**ACTION ITEM:**
Search the entries below for "section" and copy each matching line.
──────── DATA SUPPLIED
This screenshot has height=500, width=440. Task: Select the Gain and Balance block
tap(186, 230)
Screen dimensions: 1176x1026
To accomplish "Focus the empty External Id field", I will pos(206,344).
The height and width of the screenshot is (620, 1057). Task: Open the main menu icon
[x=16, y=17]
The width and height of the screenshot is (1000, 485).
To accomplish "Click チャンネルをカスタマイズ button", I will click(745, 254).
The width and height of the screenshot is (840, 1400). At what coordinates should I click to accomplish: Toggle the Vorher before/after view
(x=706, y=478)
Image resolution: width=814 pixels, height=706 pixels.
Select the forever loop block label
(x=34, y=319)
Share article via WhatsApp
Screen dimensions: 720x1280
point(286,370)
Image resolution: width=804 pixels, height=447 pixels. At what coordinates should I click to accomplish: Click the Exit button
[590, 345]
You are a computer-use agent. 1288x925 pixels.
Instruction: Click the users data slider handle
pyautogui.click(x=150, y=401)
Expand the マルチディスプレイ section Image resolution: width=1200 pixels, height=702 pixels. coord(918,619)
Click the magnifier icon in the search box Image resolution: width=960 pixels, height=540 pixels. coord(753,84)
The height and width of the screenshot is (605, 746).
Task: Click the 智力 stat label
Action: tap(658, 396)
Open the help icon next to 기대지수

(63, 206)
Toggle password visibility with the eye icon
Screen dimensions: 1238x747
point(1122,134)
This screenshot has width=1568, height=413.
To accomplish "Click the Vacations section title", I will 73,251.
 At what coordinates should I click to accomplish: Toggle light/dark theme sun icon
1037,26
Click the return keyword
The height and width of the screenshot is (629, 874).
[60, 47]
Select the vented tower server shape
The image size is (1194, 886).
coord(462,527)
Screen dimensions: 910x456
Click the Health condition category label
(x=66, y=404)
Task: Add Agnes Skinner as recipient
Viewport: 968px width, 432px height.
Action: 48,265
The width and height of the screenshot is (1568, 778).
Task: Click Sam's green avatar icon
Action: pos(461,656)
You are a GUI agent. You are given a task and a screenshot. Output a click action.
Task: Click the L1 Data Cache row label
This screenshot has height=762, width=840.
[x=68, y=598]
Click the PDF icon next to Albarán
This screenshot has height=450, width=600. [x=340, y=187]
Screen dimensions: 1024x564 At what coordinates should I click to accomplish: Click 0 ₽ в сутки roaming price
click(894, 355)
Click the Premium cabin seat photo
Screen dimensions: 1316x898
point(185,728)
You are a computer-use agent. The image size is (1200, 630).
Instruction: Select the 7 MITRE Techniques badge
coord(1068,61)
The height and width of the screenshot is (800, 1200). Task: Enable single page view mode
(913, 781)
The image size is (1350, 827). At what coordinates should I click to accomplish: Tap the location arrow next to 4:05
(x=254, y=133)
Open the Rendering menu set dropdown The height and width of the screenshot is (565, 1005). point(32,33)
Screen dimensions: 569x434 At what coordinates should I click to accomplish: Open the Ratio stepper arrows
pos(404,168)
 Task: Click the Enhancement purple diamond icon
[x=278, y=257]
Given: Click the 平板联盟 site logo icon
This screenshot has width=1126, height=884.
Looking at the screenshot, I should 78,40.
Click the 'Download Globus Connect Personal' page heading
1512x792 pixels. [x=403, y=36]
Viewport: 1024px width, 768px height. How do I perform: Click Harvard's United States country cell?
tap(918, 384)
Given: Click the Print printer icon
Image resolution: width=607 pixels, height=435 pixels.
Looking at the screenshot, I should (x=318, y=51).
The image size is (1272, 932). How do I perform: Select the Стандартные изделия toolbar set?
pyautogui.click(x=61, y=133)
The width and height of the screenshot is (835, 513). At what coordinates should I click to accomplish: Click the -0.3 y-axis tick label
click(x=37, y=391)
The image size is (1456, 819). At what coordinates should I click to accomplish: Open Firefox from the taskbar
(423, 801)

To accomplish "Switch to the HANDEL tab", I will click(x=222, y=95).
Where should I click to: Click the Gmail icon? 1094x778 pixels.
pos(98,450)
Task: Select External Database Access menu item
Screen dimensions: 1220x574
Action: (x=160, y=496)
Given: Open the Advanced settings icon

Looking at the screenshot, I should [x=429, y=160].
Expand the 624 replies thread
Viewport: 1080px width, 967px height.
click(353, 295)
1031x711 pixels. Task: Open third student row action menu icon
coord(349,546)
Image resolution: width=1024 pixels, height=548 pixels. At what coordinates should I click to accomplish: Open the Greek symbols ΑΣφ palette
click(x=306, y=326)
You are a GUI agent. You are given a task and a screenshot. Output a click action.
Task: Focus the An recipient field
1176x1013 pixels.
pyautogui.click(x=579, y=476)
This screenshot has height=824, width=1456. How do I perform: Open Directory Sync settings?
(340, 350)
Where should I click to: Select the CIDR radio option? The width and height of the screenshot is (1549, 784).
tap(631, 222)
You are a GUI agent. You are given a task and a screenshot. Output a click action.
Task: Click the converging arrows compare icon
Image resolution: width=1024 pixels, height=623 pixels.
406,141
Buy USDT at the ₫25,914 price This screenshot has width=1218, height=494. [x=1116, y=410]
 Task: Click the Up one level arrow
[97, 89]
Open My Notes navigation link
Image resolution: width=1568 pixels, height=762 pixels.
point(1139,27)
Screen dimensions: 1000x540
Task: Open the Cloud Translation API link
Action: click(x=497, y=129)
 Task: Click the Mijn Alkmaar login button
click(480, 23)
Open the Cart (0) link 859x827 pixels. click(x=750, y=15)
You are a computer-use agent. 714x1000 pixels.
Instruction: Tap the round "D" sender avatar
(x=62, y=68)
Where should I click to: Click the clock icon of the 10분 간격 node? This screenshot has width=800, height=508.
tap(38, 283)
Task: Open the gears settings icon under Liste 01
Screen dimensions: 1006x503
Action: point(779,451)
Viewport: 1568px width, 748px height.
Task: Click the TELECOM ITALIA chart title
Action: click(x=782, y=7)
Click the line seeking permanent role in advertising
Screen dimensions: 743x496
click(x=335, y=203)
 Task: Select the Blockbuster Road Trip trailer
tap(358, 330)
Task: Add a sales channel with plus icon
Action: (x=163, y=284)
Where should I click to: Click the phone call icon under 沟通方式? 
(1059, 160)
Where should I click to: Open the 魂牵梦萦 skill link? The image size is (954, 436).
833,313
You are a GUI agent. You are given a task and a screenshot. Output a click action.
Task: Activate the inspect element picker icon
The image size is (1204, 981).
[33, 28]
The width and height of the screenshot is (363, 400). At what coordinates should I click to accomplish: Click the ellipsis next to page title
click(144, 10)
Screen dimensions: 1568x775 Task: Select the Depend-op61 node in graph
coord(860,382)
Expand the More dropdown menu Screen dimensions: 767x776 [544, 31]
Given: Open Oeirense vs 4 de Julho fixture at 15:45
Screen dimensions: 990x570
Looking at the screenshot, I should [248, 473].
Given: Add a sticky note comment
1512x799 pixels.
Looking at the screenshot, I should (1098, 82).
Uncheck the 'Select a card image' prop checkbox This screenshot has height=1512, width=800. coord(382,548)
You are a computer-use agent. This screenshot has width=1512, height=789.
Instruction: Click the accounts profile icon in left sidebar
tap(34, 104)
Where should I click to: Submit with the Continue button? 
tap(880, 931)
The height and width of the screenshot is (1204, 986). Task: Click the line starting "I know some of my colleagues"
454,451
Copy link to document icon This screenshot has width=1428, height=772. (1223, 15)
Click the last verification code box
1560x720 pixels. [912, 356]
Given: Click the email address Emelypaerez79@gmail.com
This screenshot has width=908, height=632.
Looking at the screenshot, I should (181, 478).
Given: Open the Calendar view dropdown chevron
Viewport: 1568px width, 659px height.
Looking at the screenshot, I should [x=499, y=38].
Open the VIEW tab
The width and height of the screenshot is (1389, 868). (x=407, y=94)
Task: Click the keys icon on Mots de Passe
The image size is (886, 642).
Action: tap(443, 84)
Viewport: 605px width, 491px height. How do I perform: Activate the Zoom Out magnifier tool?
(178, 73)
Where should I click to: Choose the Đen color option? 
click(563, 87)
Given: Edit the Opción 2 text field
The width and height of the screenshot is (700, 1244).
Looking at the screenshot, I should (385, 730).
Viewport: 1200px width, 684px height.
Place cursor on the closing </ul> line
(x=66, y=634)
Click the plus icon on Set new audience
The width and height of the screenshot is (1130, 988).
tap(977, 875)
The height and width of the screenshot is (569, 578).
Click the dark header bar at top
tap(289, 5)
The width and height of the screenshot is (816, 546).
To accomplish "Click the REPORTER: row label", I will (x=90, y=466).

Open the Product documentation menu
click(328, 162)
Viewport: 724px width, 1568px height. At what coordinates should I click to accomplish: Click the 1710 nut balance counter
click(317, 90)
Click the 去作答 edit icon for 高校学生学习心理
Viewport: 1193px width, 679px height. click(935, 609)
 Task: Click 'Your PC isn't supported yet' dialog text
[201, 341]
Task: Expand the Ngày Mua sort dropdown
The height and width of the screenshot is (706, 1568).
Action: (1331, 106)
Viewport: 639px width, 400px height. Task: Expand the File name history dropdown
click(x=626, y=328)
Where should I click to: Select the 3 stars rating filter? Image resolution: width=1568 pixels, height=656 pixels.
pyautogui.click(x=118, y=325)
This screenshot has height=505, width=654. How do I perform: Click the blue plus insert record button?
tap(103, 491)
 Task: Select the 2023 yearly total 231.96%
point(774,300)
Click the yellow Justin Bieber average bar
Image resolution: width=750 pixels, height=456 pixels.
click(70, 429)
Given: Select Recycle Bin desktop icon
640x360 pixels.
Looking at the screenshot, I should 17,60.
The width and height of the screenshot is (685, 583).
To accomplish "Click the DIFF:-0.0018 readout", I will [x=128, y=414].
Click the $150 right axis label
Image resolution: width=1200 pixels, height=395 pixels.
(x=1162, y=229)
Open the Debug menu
────────────────
**OUTPUT OF THE TASK:**
Expand the マルチディスプレイ section Image resolution: width=1200 pixels, height=702 pixels. coord(918,619)
To accomplish "Click the Vacations section title", I will 73,251.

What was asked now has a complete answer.